OBJETIVOS:
a: ¿En qué fecha se pronunció la homilía de la misa "Pro eligendo Romano Pontifice"?
b: Prosigue la homilía de la misa "Pro eligendo Romano Pontifice" a partir de su última frase.

FRAGMENTO PARA LEER:
┄┄┄┄┄┄┄┄┄┄
MISA PRO ELIGENDO ROMANO PONTIFICE"
Homilía del cardenal Joseph Ratzinger, prefecto para la Doctrina de la Fe
y decano del Colegio Cardenalicio, en la misa “Pro eligendo Romano Pontifice”
(18 de abril de 2005).
En esta hora de gran responsabilidad, escuchamos con particular atención lo que el
Señor nos dice con estas palabras. De las tres lecturas podemos seleccionar el paso
del Señor, el momento en que el Señor nos habla en la primera lectura. Nos ofrece un
retrato profético de la figura del Mesías, un retrato que recibe todo su significado
en el momento en el que Jesús lee el texto que hemos escuchado en la sinagoga, cuando
dice "Hoy se cumple esta escritura".
┄┄┄┄┄┄┄┄┄┄
INFORMACIÓN MOSTRADA:
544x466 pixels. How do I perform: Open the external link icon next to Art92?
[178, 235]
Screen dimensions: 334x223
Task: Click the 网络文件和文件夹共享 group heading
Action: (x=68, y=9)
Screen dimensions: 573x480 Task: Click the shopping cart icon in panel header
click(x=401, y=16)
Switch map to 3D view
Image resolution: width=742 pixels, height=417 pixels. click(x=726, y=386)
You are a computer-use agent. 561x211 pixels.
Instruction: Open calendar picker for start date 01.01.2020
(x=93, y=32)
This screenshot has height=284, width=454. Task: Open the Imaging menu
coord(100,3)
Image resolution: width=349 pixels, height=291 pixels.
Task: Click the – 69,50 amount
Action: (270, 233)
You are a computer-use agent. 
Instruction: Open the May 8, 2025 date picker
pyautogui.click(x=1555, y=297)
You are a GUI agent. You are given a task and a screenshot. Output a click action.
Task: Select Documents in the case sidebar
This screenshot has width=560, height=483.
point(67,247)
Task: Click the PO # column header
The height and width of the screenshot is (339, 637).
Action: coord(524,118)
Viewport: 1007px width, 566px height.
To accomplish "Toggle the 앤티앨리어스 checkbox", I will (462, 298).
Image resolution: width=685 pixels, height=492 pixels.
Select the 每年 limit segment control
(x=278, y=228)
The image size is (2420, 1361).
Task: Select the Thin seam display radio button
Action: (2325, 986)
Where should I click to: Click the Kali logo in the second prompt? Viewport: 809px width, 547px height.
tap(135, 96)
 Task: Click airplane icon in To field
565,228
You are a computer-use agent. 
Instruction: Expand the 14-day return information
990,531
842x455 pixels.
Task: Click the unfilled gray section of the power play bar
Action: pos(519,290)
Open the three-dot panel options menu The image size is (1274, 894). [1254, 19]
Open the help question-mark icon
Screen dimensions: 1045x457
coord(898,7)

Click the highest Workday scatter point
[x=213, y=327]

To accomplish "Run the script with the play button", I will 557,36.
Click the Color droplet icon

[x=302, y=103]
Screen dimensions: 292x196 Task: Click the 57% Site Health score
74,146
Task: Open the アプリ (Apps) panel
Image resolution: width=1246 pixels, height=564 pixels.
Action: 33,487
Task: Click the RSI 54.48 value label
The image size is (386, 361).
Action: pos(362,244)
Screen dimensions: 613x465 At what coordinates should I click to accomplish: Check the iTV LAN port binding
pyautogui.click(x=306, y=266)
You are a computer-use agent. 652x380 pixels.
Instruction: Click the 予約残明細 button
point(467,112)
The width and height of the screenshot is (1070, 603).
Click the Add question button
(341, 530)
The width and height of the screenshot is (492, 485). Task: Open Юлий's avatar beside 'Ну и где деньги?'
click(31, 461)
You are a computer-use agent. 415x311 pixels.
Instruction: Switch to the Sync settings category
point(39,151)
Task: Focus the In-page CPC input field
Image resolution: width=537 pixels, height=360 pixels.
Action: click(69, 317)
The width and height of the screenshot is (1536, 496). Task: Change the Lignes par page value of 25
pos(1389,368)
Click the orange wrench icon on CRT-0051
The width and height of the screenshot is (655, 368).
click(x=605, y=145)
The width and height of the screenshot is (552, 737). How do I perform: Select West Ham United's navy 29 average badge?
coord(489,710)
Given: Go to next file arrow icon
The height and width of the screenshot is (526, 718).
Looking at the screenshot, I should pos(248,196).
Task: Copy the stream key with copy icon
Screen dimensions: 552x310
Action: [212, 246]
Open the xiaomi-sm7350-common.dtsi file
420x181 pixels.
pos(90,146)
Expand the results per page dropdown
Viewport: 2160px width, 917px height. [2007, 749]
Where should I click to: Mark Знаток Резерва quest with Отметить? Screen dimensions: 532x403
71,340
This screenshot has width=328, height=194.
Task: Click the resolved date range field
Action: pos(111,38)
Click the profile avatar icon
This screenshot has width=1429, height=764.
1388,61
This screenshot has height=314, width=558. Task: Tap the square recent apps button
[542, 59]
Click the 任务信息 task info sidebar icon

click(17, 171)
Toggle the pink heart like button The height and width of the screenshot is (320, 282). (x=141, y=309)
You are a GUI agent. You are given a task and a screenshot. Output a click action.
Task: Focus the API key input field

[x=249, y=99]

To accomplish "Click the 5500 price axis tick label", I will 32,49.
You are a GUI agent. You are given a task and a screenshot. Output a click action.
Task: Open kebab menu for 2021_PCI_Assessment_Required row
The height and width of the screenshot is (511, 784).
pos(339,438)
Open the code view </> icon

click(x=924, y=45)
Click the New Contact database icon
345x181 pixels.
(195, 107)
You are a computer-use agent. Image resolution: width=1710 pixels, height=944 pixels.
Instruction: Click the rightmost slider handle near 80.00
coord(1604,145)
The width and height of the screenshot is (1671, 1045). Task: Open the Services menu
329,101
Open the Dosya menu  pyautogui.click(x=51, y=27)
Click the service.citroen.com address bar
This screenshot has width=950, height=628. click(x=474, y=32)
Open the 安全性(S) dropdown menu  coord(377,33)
┄┄┄┄┄┄┄┄┄┄
RESULTADOS POR TAREA:
a: El 18 de abril de 2005.

b:
En el centro del texto profético encontramos una palabra que a primera vista parece
contradictoria. El Mesías hablando de sí, dice ser mandado a promulgar el año de la
Misericordia del Señor. Escuchamos con alegría el anuncio del año de la Misericordia,
porque la misericordia de Dios pone un límite al mal, nos ha dicho el Santo Padre Juan
Pablo II. Jesucristo es la Misericordia Divina en persona, es decir, encontrar a Cristo
significa encontrar la misericordia de Dios.
El mandato de Cristo se convierte en nuestro mandato a través de la Unción Sacerdotal.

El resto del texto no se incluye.